읽을 글.
=======
IMG = r"C:\Users\ast\Documents\project\train_images"
SPLIT="split42_70-30.json"

BATCH=16; EPOCHS=10; LR=1e-4; WD=3e-4; SMOOTH=0.05
OUT_MET = f"result_exp3_{TAG}.json"
OUT_PRED= f"pred_exp3_{TAG}.csv"

# 증강본 저장 옵션
SAVE_AUG=True
SAVE_DIR=f"./aug_vis_{TAG}"
SAVE_FIRST_BATCHES=2; SAVE_PER_CLASS=2; SAVE_TOTAL_LIMIT=120
os.makedirs(SAVE_DIR, exist_ok=True)

# ────────────────────────── 3. 시드
def seed_all(s:int):
    random.seed(s); np.random.seed(s); os.environ["PYTHONHASHSEED"]=str(s)
    torch.manual_seed(s); torch.cuda.manual_seed_all(s)
    torch.backends.cudnn.deterministic=True; torch.backends.cudnn.benchmark=False
seed_all(SEED)

# ────────────────────────── 4. 변환
class AddPoissonNoise:
    """tensor ∈ [-1,1] → Poisson 노이즈 후 다시 [-1,1]"""
    def __init__(self, lam_scale: float = 127):
        self.lam = lam_scale
    def __call__(self, t: torch.Tensor):
        t01 = (t * 0.5 + 0.5).clamp(0,1)            # [0,1]
        noisy = torch.poisson(t01 * self.lam) / self.lam
        return (noisy * 2 - 1).clamp(-1,1)          # back to [-1,1]
    def __repr__(self): return f"AddPoissonNoise(lam={self.lam})"
=======
자료 모음.
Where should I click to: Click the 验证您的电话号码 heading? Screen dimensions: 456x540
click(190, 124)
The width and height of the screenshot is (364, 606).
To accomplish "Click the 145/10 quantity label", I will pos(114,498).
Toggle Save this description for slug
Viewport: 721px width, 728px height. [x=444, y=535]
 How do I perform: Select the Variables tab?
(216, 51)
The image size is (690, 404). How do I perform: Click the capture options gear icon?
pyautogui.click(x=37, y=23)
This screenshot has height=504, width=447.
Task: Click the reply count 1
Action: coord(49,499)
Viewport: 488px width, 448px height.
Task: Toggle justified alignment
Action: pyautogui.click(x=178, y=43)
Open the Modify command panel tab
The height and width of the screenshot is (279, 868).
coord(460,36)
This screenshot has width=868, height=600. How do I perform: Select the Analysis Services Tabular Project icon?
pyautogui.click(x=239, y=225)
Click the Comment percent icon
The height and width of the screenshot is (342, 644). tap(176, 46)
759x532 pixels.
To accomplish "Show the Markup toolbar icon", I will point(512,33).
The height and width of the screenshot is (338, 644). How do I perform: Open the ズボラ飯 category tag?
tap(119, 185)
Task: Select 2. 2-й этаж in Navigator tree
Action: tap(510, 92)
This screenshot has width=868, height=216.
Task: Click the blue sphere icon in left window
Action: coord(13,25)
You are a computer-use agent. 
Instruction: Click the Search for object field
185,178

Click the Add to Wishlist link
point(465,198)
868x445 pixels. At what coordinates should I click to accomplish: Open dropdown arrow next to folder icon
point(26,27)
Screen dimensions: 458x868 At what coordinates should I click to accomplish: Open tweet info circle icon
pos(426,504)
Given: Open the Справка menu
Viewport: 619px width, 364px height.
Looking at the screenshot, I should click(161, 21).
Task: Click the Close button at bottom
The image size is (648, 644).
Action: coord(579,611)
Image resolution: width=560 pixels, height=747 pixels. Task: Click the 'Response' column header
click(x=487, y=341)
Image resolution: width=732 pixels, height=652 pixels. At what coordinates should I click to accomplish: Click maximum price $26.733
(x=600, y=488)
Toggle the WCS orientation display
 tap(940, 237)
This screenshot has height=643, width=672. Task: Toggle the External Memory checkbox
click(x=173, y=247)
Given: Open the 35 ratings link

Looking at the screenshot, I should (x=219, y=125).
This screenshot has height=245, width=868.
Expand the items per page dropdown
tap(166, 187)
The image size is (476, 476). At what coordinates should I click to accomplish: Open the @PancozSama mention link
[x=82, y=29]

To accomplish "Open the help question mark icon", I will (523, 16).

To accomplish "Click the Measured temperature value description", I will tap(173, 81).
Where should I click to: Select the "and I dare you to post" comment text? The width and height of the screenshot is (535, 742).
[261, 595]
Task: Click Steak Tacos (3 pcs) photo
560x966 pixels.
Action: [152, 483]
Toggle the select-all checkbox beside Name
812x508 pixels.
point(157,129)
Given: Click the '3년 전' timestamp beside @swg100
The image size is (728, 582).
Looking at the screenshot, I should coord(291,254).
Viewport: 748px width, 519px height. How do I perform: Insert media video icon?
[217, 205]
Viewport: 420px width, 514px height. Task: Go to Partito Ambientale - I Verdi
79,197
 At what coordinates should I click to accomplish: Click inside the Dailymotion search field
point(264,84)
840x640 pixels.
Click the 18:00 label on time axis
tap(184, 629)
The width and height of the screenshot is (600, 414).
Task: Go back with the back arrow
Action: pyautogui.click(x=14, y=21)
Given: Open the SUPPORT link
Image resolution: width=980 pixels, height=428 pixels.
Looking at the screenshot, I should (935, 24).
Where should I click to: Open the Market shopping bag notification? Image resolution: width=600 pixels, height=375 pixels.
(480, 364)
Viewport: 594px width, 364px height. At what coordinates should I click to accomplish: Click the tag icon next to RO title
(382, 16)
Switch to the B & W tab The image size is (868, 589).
=======
작업 지시.
A) 위 읽을 글의 코드에서 AddPoissonNoise 클래스의 lam_scale 기본값은 얼마입니까?
B) 위 읽을 글에서 "torch.manual_seed(s); torch.cuda.manual_seed_all(s)"부터 "seed_all(SEED)"까지, 끝부분도 포함하여 그대로 옮겨 적으십시오.
C) 위 읽을 글에 있는 이미지 학습 설정 코드를 마지막 줄 다음부터 이어 쓰십시오.

작업 답안.
A) 127입니다.

B)
torch.manual_seed(s); torch.cuda.manual_seed_all(s)
    torch.backends.cudnn.deterministic=True; torch.backends.cudnn.benchmark=False
seed_all(SEED)

C)
train_tf = transforms.Compose([
    transforms.RandomHorizontalFlip(0.5),
    transforms.RandomVerticalFlip(0.5),
    transforms.ColorJitter(brightness=0.2, contrast=0.2),
    transforms.Resize((224,224)),
    transforms.ToTensor(),
    AddPoissonNoise(LAM),
    transforms.Normalize([0.5]*3, [0.5]*3),
])
test_tf = transforms.Compose([
    transforms.Resize((224,224)),
    transforms.ToTensor(),
    transforms.Normalize([0.5]*3, [0.5]*3),
])

# ────────────────────────── 5. Dataset
class ScrapDataset(Dataset):
    def __init__(self, df, tf, le, save_aug=False):
        self.df=df.reset_index(drop=True).copy()
        self.dir=IMG; self.tf=tf; self.le=le
        self.cls = le.transform(self.df["weight_class"])
        self.save_aug=save_aug; self.saved_tot=0
        self.class_cnt={i:0 for i in range(len(le.classes_))}
    def __len__(self): return len(self.df)
    def __getitem__(self, idx):
        row=self.df.iloc[idx]
        pil=Image.open(os.path.join(self.dir,row.filename)).convert("RGB")
        tensor=self.tf(pil)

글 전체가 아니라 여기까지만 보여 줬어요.